● **Was gefragt ist**:
Geben Sie aus dem folgenden Text über BCI- und Bio-Baumwolle die Stelle zwischen „Bio-Baumwolle hingegen kommt“ und „drei Jahre dauert.“ einschließlich dieser beiden Stellen wortgetreu wieder.

● **Textabschnitt**:
________________________

Wie bereits in den neuesten BCI-Prinzipien v3.0 ausgeführt: „Düngemittel können die Bodenqualität, das Wasser und die Biodiversität beeinflussen (z. B. durch Abfluss und Auswaschung ins Bodenprofil) und sind eine zentrale Quelle für Treibhausgasemissionen. Außerdem sind sie teuer und können negative Auswirkungen auf die menschliche Gesundheit haben.“ Doch anstatt sie zu verbieten und alternative Methoden bereitzustellen, überträgt BCI die Verantwortung auf die Landwirte: „Die Entscheidungsfindung und die Umsetzung der Düngemittelanwendung sollten gut informiert erfolgen.“

Bio-Baumwolle hingegen kommt ganz ohne Chemikalien aus und hat etwa die Hälfte des CO₂-Fußabdrucks im Vergleich zu BCI-Baumwolle und konventioneller Baumwolle. GOTS, der Global Organic Textile Standard, ist einer der führenden Standards für die Verarbeitung von Biofasern, einschließlich Baumwolle. Er umfasst sowohl ökologische als auch soziale Kriterien und wird durch unabhängige Zertifizierungen der gesamten textilen Lieferkette abgesichert. Die Baumwolle wird ohne den Einsatz giftiger Pestizide oder synthetischer Dünger angebaut. Sie wird so kultiviert, dass gesunde Ökosysteme unterstützt und die Böden angereichert werden. Dies hat seinen Preis: Marken müssen eine zusätzliche Prämie zahlen, um den Übergang vom konventionellen zum ökologischen Anbau zu finanzieren – ein Prozess, der mindestens drei Jahre dauert.

________________________

● **Auszug aus Quelle**:
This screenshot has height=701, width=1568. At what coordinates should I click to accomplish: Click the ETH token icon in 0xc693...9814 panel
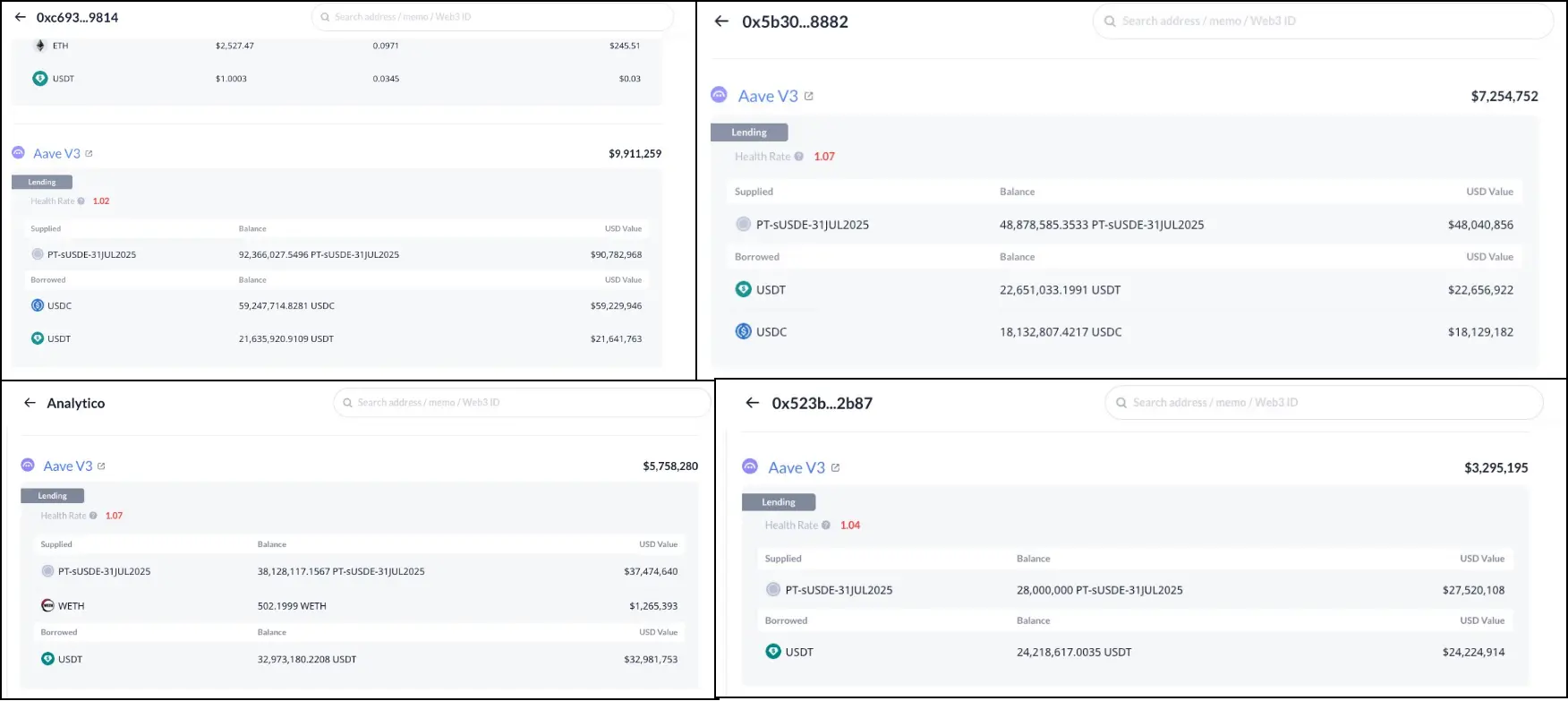pyautogui.click(x=39, y=46)
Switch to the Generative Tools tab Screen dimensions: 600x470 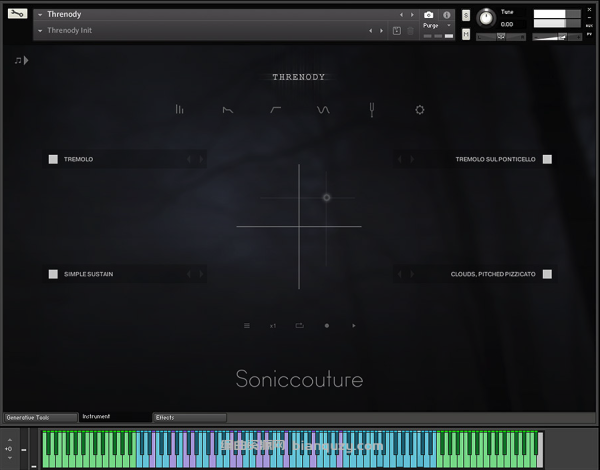[40, 417]
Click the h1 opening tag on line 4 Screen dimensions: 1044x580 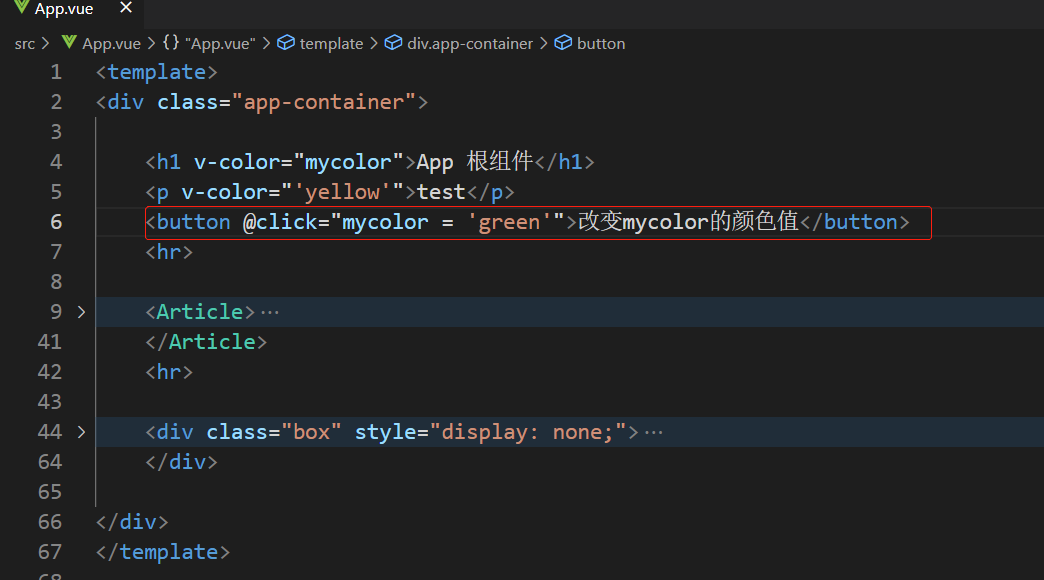168,162
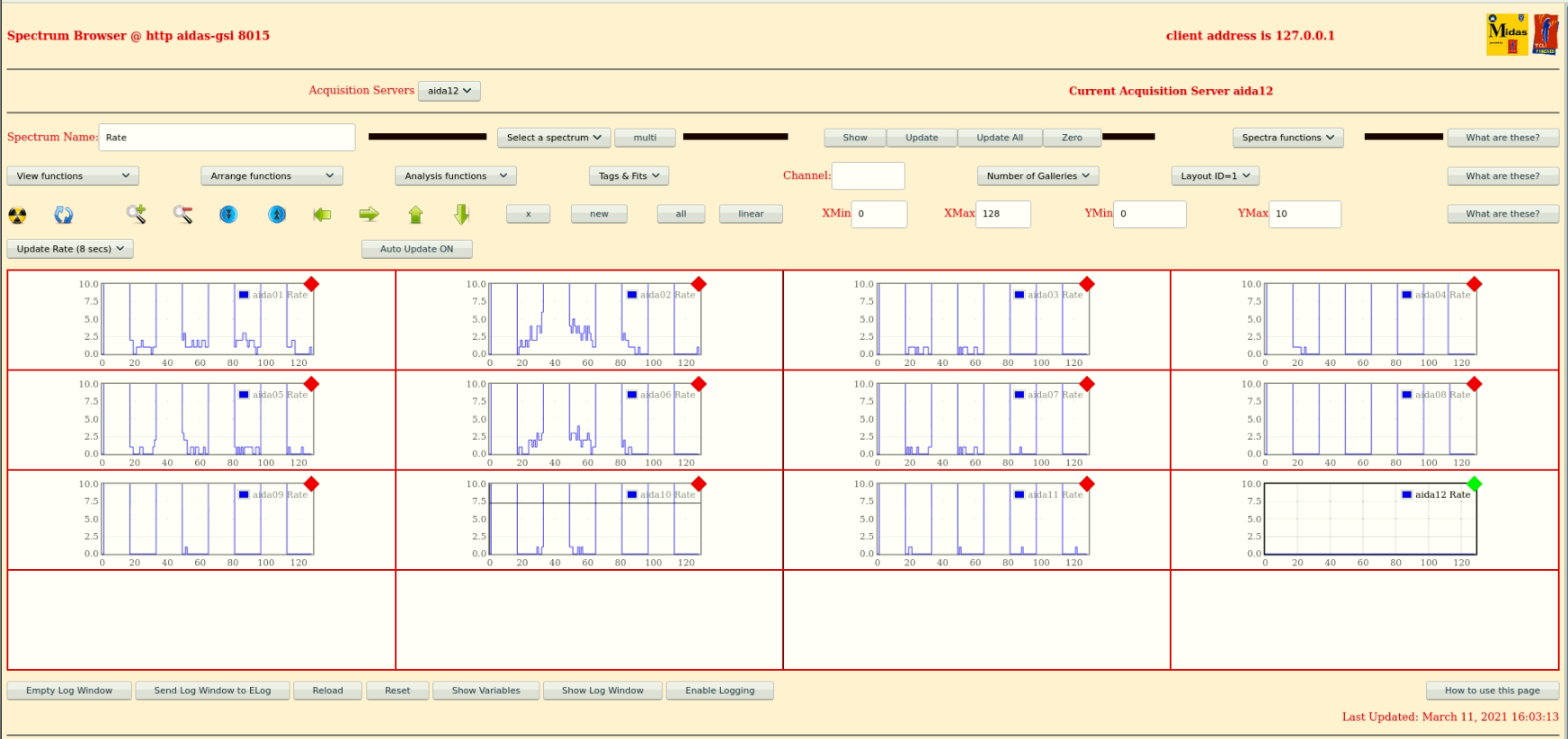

________________________

● **Lösung der Aufgabe**:
Bio-Baumwolle hingegen kommt ganz ohne Chemikalien aus und hat etwa die Hälfte des CO₂-Fußabdrucks im Vergleich zu BCI-Baumwolle und konventioneller Baumwolle. GOTS, der Global Organic Textile Standard, ist einer der führenden Standards für die Verarbeitung von Biofasern, einschließlich Baumwolle. Er umfasst sowohl ökologische als auch soziale Kriterien und wird durch unabhängige Zertifizierungen der gesamten textilen Lieferkette abgesichert. Die Baumwolle wird ohne den Einsatz giftiger Pestizide oder synthetischer Dünger angebaut. Sie wird so kultiviert, dass gesunde Ökosysteme unterstützt und die Böden angereichert werden. Dies hat seinen Preis: Marken müssen eine zusätzliche Prämie zahlen, um den Übergang vom konventionellen zum ökologischen Anbau zu finanzieren – ein Prozess, der mindestens drei Jahre dauert.